One third of pregnant women “lose control” of their eating, according to a researcher at University College London, and gain an additional 3.7kg, a figure that made me laugh out loud, because if you can count them in single digits and they’re not stones, such weight gains don’t know the meaning of “losing control”. The researcher, Nadia Micali, said something more interesting about her findings than you’ll usually find in the overeating business: “We often imagine that just telling women: ‘Don’t eat for two, don’t eat for two,’ is going to be enough. But loss of control needs to be treated slightly differently in a more psychologically acute way.”
When the question is, “Why are people eating too much?”, the first answer is usually public education: tell them to eat less. Then tell them to eat differently. Then tell them in a patronising way, maybe with colourful cartoons. It doesn’t work, because there is no information deficit: everyone knows that celery is healthy and doughnuts are not. Frustrated by the inefficacy of telling people things they already know, public health turns wrathful: tell those lard buckets they will get cancer. Tell them they already have diabetes, and it’s their own fault. Tax them! The thrill of the punitive language gets in the way of any impartial analysis of whether it’s working; or something must, because it isn’t, and still they stick with it.

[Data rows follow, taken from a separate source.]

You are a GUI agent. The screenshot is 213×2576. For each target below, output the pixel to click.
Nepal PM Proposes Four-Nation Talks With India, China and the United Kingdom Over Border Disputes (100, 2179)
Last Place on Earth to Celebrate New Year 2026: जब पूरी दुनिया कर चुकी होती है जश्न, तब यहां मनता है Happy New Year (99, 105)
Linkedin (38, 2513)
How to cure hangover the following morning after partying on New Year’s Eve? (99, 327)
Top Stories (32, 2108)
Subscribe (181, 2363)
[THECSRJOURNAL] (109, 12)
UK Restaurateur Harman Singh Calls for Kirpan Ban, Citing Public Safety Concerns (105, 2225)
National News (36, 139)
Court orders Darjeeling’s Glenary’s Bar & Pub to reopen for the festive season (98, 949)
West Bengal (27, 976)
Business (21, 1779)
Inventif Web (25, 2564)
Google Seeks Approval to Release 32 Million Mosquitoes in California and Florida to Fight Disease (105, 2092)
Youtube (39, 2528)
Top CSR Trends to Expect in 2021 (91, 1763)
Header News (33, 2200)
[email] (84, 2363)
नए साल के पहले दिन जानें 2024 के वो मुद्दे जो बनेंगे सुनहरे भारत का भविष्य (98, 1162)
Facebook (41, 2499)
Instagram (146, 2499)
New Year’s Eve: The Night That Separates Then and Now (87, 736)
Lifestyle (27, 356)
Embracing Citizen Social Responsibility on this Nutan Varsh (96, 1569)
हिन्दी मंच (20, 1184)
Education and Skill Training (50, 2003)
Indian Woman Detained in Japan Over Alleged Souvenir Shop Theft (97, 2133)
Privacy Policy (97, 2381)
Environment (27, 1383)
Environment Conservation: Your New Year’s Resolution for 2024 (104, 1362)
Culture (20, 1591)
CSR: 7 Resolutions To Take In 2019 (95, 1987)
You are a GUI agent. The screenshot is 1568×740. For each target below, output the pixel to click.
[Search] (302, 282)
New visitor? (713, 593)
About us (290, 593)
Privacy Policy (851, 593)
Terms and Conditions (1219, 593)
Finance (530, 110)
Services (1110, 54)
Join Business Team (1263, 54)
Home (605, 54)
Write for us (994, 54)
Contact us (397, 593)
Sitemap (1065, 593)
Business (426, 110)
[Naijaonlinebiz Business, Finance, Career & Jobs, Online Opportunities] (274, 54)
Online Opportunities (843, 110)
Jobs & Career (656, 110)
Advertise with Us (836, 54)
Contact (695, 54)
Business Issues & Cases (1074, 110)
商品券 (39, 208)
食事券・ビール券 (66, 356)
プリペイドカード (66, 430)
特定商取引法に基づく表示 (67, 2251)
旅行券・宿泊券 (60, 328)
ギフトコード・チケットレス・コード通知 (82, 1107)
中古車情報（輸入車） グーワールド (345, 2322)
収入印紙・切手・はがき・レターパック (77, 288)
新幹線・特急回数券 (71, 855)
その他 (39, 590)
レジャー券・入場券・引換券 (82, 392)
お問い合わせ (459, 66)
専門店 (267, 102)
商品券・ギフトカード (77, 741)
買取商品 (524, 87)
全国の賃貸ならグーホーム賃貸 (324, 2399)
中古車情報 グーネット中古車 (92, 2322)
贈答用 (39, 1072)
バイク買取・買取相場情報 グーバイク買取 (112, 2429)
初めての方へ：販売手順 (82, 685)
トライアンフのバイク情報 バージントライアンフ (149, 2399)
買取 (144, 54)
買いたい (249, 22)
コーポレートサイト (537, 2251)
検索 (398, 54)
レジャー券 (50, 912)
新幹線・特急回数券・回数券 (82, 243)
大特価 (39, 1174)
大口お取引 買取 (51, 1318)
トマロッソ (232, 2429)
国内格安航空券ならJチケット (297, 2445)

Appetite is mysterious, deeper than reason, unresponsive to threat. The “loss of control” in pregnancy is raw and intense. Smart public health would study these women intently – their hormonal swerves, their blood, their neurology, their pupils when they see a Tottenham cake – for they may hold the key that unlocks a puzzle fit for Indiana Jones. But it won’t, because they’re fat, right? So, they must be greedy, and what can you learn from a person without control?